I'm not looking for excuses for Euron, but even someone so wholly villainous as Euron has a certain tragic humanity to his character. TWOW spoilers included.
It sounds like Euron was born so psychically powerful so young, but was surrounded by a culture that only recognized literal, physical strength. He had some kind of ability to see some kind of greater picture, to recognize that out there, somewhere, there was the ability to “fly,” but everyone around him is lockstep in this smallminded, delusional ideal of the old way, which is obviously going to doom them.
So he never had any guidance. It’s Bran without Jojen to mentor him, Varamyr without Haggon. We see from Varamyr how totally alienating these kinds of powers are—even though Varamyr uses them to become an utter piece of shit, a lot of it comes from his acute awareness of how much his existence separates him from the society around him. Even with guidance Bran is still warging Hodor to try to pretend to be someone else, he’s still staying in Summer for days at a time to escape his existence as a physically weak skinchanger.
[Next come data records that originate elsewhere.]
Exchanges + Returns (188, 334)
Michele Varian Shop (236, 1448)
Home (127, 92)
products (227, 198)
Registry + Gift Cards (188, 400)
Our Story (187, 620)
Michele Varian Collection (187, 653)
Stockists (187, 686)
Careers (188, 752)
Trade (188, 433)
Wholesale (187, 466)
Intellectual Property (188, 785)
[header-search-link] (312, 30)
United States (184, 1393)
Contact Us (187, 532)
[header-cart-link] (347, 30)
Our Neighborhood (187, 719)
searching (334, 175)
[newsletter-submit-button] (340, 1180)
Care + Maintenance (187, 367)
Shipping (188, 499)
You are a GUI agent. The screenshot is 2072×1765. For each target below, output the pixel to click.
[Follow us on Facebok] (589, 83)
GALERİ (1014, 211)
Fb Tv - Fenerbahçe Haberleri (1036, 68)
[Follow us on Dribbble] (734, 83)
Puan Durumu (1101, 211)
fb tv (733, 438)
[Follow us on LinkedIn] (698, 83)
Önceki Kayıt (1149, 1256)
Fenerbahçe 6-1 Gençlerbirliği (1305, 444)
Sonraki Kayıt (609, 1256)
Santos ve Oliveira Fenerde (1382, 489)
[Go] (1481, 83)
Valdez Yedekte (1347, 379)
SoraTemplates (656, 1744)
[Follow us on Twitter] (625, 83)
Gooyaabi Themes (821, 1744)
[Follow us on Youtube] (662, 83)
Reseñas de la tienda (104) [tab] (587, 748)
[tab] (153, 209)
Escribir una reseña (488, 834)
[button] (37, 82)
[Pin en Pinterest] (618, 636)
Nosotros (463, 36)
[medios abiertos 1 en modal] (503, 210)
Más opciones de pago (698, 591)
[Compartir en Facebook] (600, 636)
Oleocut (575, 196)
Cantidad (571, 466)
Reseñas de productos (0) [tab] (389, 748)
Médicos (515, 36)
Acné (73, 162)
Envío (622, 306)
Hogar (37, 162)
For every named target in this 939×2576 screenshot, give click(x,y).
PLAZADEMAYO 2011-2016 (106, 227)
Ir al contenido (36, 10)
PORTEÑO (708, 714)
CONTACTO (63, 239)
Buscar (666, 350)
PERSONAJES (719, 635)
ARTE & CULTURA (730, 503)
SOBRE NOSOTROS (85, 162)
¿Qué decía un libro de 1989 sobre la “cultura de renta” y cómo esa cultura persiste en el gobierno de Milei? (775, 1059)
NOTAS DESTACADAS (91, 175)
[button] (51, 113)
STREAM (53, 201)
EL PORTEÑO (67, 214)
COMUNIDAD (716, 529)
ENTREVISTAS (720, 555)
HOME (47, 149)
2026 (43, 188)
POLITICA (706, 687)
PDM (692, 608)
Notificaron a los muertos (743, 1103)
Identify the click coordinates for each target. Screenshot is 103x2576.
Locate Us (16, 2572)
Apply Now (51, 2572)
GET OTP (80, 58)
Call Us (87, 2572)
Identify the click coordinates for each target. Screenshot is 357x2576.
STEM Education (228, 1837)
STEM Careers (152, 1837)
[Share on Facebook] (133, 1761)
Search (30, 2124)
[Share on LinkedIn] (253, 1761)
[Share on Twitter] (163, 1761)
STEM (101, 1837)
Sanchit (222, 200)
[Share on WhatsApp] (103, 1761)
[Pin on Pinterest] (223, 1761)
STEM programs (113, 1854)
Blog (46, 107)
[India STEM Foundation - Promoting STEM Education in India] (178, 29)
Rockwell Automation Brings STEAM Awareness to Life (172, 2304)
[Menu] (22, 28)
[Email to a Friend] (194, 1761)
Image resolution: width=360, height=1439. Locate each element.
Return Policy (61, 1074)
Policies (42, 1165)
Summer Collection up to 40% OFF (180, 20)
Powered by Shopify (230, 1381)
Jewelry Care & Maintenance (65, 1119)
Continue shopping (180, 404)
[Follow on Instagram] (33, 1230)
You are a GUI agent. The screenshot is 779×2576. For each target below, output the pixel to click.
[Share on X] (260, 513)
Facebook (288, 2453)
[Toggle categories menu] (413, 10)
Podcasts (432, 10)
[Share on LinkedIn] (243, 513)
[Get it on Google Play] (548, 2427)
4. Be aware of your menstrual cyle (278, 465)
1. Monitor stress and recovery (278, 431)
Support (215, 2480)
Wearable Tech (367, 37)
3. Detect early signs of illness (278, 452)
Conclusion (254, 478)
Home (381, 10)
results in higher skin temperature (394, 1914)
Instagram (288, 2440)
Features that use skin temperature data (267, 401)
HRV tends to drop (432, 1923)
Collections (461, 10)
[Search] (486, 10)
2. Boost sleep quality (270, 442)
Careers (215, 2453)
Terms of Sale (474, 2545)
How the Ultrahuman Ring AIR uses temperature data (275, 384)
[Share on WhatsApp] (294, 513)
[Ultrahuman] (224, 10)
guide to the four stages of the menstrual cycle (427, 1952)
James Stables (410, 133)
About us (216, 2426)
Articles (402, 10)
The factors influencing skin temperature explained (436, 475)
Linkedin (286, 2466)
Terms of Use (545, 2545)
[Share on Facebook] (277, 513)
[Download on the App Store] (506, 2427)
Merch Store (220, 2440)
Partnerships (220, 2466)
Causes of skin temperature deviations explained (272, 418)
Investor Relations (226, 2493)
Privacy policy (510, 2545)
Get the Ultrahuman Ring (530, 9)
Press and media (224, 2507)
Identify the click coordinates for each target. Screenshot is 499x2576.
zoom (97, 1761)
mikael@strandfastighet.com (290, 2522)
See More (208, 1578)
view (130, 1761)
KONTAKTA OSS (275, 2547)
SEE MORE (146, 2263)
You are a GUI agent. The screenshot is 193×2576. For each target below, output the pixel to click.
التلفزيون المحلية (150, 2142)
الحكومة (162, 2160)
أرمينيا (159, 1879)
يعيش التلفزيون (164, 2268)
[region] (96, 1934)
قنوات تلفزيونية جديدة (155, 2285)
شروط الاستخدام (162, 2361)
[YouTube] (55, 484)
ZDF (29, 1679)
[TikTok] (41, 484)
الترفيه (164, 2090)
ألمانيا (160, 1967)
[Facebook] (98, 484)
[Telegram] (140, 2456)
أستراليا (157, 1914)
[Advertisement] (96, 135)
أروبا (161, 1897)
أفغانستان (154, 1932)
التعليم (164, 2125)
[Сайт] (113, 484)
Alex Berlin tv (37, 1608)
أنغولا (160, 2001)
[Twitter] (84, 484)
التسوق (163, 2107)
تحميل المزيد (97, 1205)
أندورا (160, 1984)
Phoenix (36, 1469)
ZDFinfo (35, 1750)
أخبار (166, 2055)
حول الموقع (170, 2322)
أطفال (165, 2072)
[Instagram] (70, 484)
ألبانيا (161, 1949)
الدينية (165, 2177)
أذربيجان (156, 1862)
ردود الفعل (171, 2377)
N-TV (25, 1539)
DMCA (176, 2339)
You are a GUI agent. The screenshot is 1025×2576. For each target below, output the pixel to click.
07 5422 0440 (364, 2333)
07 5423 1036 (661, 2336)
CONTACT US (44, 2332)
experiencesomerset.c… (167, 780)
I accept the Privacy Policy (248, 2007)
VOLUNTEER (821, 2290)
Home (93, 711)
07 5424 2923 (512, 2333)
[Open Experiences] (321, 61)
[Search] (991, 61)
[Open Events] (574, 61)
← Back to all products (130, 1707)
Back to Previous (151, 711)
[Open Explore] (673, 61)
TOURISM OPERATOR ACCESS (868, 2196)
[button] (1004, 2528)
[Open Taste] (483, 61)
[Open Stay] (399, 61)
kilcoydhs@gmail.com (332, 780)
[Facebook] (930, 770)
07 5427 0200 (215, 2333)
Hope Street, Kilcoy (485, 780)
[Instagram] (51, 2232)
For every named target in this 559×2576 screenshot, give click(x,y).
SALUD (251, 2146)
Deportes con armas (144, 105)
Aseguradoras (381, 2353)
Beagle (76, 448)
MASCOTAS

And Euron isn’t just lacking a mentor, he’s lacking anyone who even recognizes what he’s experiencing. He blasphemes against god, killing Harlon, who is in some ways parallel to Euron, also sick, also silently suffering for the unwillingness of the Ironborn to extend empathy past strength. Killing Harlon is like killing himself, Harlon begs him, (to what? stop? continue? he’s not any more sure that he wants to live than Euron is) and immediately afterward, Euron himself is prepared to die, begging god to kill him because even that would be proof that he’s not alone, not the only person who is attuned to these senses. Instead, Euron lives. He’s not struck down—and so he is truly alone. On Pyke, only the gods could relate to the experience Euron is having, and even they won’t answer him.
Eventually Euron leaves, and now, separated from the Ironborn, he lives an empty, macabre replica of their ideals. He rules with absolute authority a ship of mutes, as lockstep with his goals as the Greyjoys were with Balon’s. He’s the perfect pirate but it’s not the plunder he craves—that joy is empty for him. It’s the prayer he that he really wants, the only recognition that the sole, lonely god in the world could ever ask for.
Finally he returns home, killing his brother and stepping into his role, the perfect ideal imitation of what Balon could have been. He recognizes the illusion the Ironborn need. But in private, to his family, he’s still searching for an equal. He wants to invite Victarion into his world—he’s suddenly found a substance that lets average people see the way Euron has been seeing this whole time. But Vic still won’t have it, so Euron decides to forcibly create a brother that understands him. If Vic won’t take the leap voluntarily, Euron will push Aeron—which is cruel, but it is pitiful, too, because he even now he wants someone to know what it's like to see like he does, even now he wants someone to fly with him.
Obviously Euron is still a maniac and a madman but... you can also imagine how lonely he must have always felt, how even his nihilism is tragic—if he thinks himself a god, and the gods are dead, then he knows he is so, so alone.
That said. This excuses nothing and leaves plenty unexplained, too.